Perhaps an argument where device=None defaults to the device of the pipeline pipe.device, and when specified otherwise, use the user specified device.

Unfortunately, I do not think I have enough GPU memory to fully test SD3 using this method, I can modify this code and see how it works for the other methods.

Teriks commented 5 months ago

This is working for SD3 for me with the mentioned changes

Teriks commented 5 months ago

Model offloading sometimes causes black output with this change when using stabilityai/stable-diffusion-xl-base-1.0, but not with other SDXL models I am testing. Very peculiar.

Particularly for the fp16 model variant, with dtype = float16

Perhaps there is more to do, or this is a bug elsewhere.

xhinker commented 5 months ago

Hi, @Teriks , see my comments here: https://github.com/xhinker/sd_embed/pull/3 Thank You!

xhinker commented 2 months ago

Hi, @Teriks I have added pipe.enable_model_cpu_offload() support for Flux1

Teriks commented 2 months ago

oh I see, this is probably needed elsewhere where there is a clip encoder involved for a device argument since they need to be on a GPU, I will see what happens with CPU gen later

xhinker commented 2 months ago

I figured out how to manage the VRAM usage, and now Flux1 int8/bfloat8 use only 14GB VRAM with the sd_embed, you may want to give it a try:

#%%
from diffusers import DiffusionPipeline, FluxTransformer2DModel
from torchao.quantization import quantize_, int8_weight_only
import torch
from sd_embed.embedding_funcs import get_weighted_text_embeddings_flux1

# model_path = "black-forest-labs/FLUX.1-schnell"
model_path = "/home/andrewzhu/storage_14t_5/ai_models_all/sd_hf_models/black-forest-labs/FLUX.1-dev_main"
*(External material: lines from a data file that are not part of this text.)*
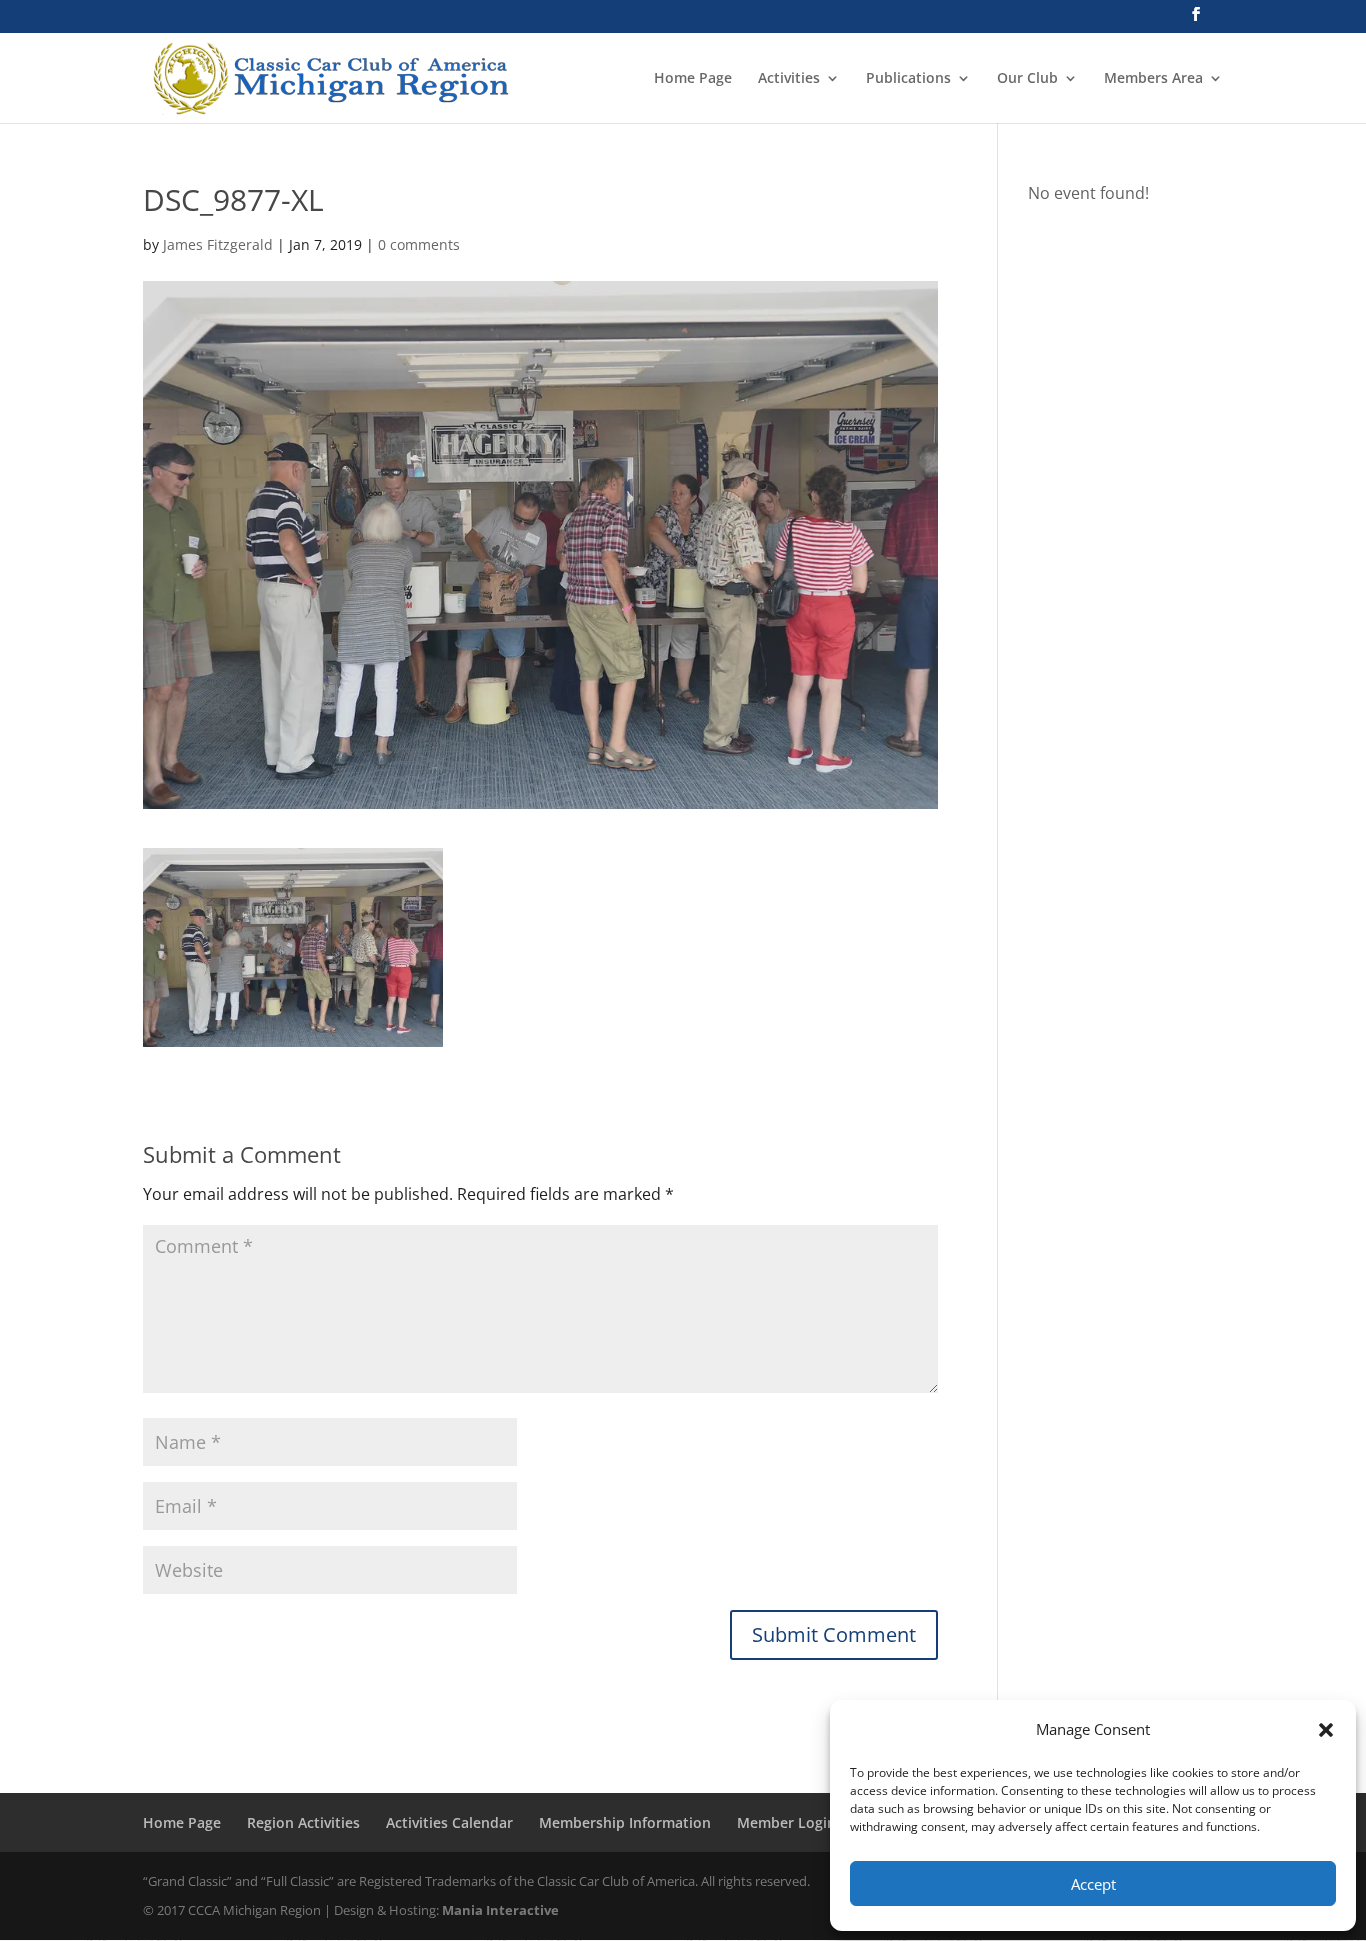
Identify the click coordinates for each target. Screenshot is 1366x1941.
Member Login (786, 1822)
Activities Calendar (449, 1822)
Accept (1093, 1884)
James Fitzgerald (218, 244)
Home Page (693, 79)
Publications (908, 79)
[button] (1326, 1730)
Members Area (1153, 79)
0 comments (419, 244)
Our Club (1027, 79)
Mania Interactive (500, 1910)
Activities (789, 79)
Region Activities (303, 1822)
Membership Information (625, 1822)
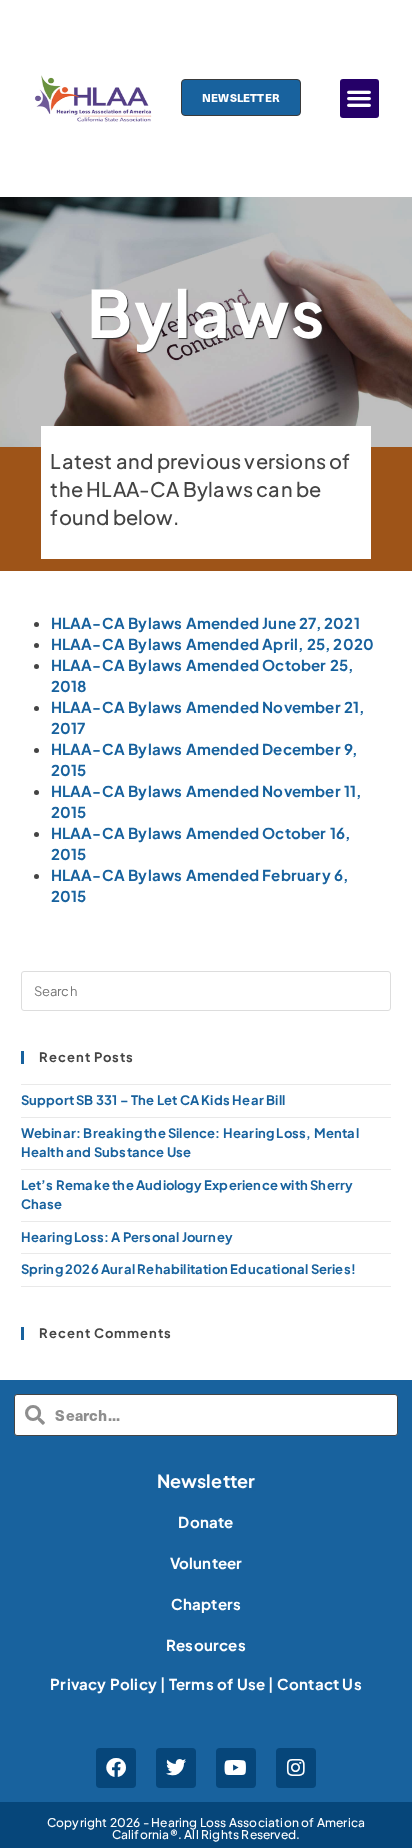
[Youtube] (236, 1768)
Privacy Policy (103, 1683)
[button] (359, 98)
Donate (205, 1521)
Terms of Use (217, 1683)
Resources (206, 1644)
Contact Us (319, 1683)
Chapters (206, 1603)
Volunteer (206, 1562)
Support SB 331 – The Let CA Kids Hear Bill (153, 1100)
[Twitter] (176, 1768)
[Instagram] (296, 1768)
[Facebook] (116, 1768)
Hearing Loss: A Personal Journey (127, 1237)
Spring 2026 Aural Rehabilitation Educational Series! (188, 1269)
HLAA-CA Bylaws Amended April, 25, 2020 (213, 643)
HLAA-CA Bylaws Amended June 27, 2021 (205, 622)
transformer = FluxTransformer2DModel.from_pretrained(
    model_path
    , subfolder = "transformer"
    , torch_dtype = torch.bfloat16
)
quantize_(transformer, int8_weight_only())

pipe = DiffusionPipeline.from_pretrained(
    model_path
    , transformer = transformer
    , torch_dtype = torch.bfloat16
)

pipe.enable_model_cpu_offload()

#%%
prompt = """\
A dreamy, soft-focus photograph capturing a romantic Jane Austen movie scene, 
in the style of Agnes Cecile. Delicate watercolors, misty background, 
Regency-era couple, tender embrace, period clothing, flowing dress, dappled sunlight, 
ethereal glow, gentle expressions, intricate lace, muted pastels, serene countryside, 
timeless romance, poetic atmosphere, wistful mood, look at camera.
"""

prompt_embeds, pooled_prompt_embeds = get_weighted_text_embeddings_flux1(
    pipe        = pipe
    , prompt    = prompt
)
image = pipe(
    prompt_embeds               = prompt_embeds
    , pooled_prompt_embeds      = pooled_prompt_embeds
    , width                     = 896
    , height                    = 1280
    , num_inference_steps       = 20
    , guidance_scale            = 4.0
    , generator                 = torch.Generator().manual_seed(1234)
).images[0]
display(image)
Teriks commented 2 months ago

This model is too large for my hardware in this config (1080TI - 11GB), but it is okay since I have been able to run it using sequential offload which is good enough for testing. I really need new hardware :)

One thing I noticed about the code is that it might be good to have a user specified fallback device for the text encoders when device=cpu

In case someone has MPS or another backend available.

Torch may just auto convert the hard coded 'cuda', 'cuda:1' to some other available accelerator for compatibility but I am not sure.

If cuda is not available, but some other accelerator is available, it might fail unnecessarily.

Maybe a module global would do or another parameter.